Обсуждение: Big delete on big table... now what?
Hi list. I have a table with over 30 million rows. Performance was dropping steadily so I moved old data not needed online to an historic table. Now the table has about 14 million rows. I don't need the disk space returned to the OS but I do need to improve performance. Will a plain vacuum do or is a vacuum full necessary? ¿Would a vacuum full improve performance at all? Thanks for your hindsight. Regards, Fernando.
>>> "Fernando Hevia" <fhevia@ip-tel.com.ar> wrote: > I have a table with over 30 million rows. Performance was dropping steadily > so I moved old data not needed online to an historic table. Now the table > has about 14 million rows. I don't need the disk space returned to the OS > but I do need to improve performance. Will a plain vacuum do or is a vacuum > full necessary? > *Would a vacuum full improve performance at all? If this database can be out of production for long enough to run it (possibly a few hours, depending on hardware, configuration, table width, indexes) your best option might be to CLUSTER and ANALYZE the table. It gets more complicated if you can't tolerate down-time. -Kevin
"Fernando Hevia" <fhevia@ip-tel.com.ar> wrote: > > Hi list. > > I have a table with over 30 million rows. Performance was dropping steadily > so I moved old data not needed online to an historic table. Now the table > has about 14 million rows. I don't need the disk space returned to the OS > but I do need to improve performance. Will a plain vacuum do or is a vacuum > full necessary? > ¿Would a vacuum full improve performance at all? If you can afford the downtime on that table, cluster would be best. If not, do the normal vacuum and analyze. This is unlikely to improve the performance much (although it may shrink the table _some_) but regular vacuum will keep performance from getting any worse. You can also reindex pretty safely. Any queries that run during the reindex will just have to do so without the indexes. Longer term, if you remove smaller groups of rows more frequently, you'll probably be able to maintain performance and table bloat at a reasonable level with normal vacuum. -- Bill Moran Collaborative Fusion Inc. wmoran@collaborativefusion.com Phone: 412-422-3463x4023
"Bill Moran" <wmoran@collaborativefusion.com> writes: > "Fernando Hevia" <fhevia@ip-tel.com.ar> wrote: >> >> Hi list. >> >> I have a table with over 30 million rows. Performance was dropping steadily >> so I moved old data not needed online to an historic table. Now the table >> has about 14 million rows. I don't need the disk space returned to the OS >> but I do need to improve performance. Will a plain vacuum do or is a vacuum >> full necessary? >> ¿Would a vacuum full improve performance at all? > > If you can afford the downtime on that table, cluster would be best. > > If not, do the normal vacuum and analyze. This is unlikely to improve > the performance much (although it may shrink the table _some_) but > regular vacuum will keep performance from getting any worse. Note that CLUSTER requires enough space to store the new and the old copies of the table simultaneously. That's the main reason for VACUUM FULL to still exist. There is also the option of doing something like (assuming id is already an integer -- ie this doesn't actually change the data): ALTER TABLE x ALTER id TYPE integer USING id; which will rewrite the whole table. This is effectively the same as CLUSTER except it doesn't order the table according to an index. It will still require enough space to hold two copies of the table but it will be significantly faster. -- Gregory Stark EnterpriseDB http://www.enterprisedb.com Ask me about EnterpriseDB's RemoteDBA services!

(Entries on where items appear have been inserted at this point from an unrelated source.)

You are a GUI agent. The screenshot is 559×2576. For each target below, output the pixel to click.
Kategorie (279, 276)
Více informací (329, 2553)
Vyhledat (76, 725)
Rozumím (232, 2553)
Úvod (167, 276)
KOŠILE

> Gregory Stark <start@enterprisedb.com> writes: > > "Bill Moran" <wmoran@collaborativefusion.com> writes: > > > "Fernando Hevia" <fhevia@ip-tel.com.ar> wrote: > >> Hi list. > >> I have a table with over 30 million rows. Performance was dropping > >> steadily so I moved old data not needed online to an > historic table. > >> Now the table has about 14 million rows. I don't need the > disk space > >> returned to the OS but I do need to improve performance. > Will a plain > >> vacuum do or is a vacuum full necessary? > >> ¿Would a vacuum full improve performance at all? > > > > If you can afford the downtime on that table, cluster would be best. > > > > If not, do the normal vacuum and analyze. This is unlikely > to improve > > the performance much (although it may shrink the table _some_) but > > regular vacuum will keep performance from getting any worse. > > Note that CLUSTER requires enough space to store the new and > the old copies of the table simultaneously. That's the main > reason for VACUUM FULL to still exist. > > There is also the option of doing something like (assuming id > is already an integer -- ie this doesn't actually change the data): > > ALTER TABLE x ALTER id TYPE integer USING id; > > which will rewrite the whole table. This is effectively the > same as CLUSTER except it doesn't order the table according > to an index. It will still require enough space to hold two > copies of the table but it will be significantly faster. > Yes, I can afford a downtime on Sunday. Actually the clustering option would help since most of our slow queries use the same index. Thanks Bill and Gregory for the advice. Regards, Fernando.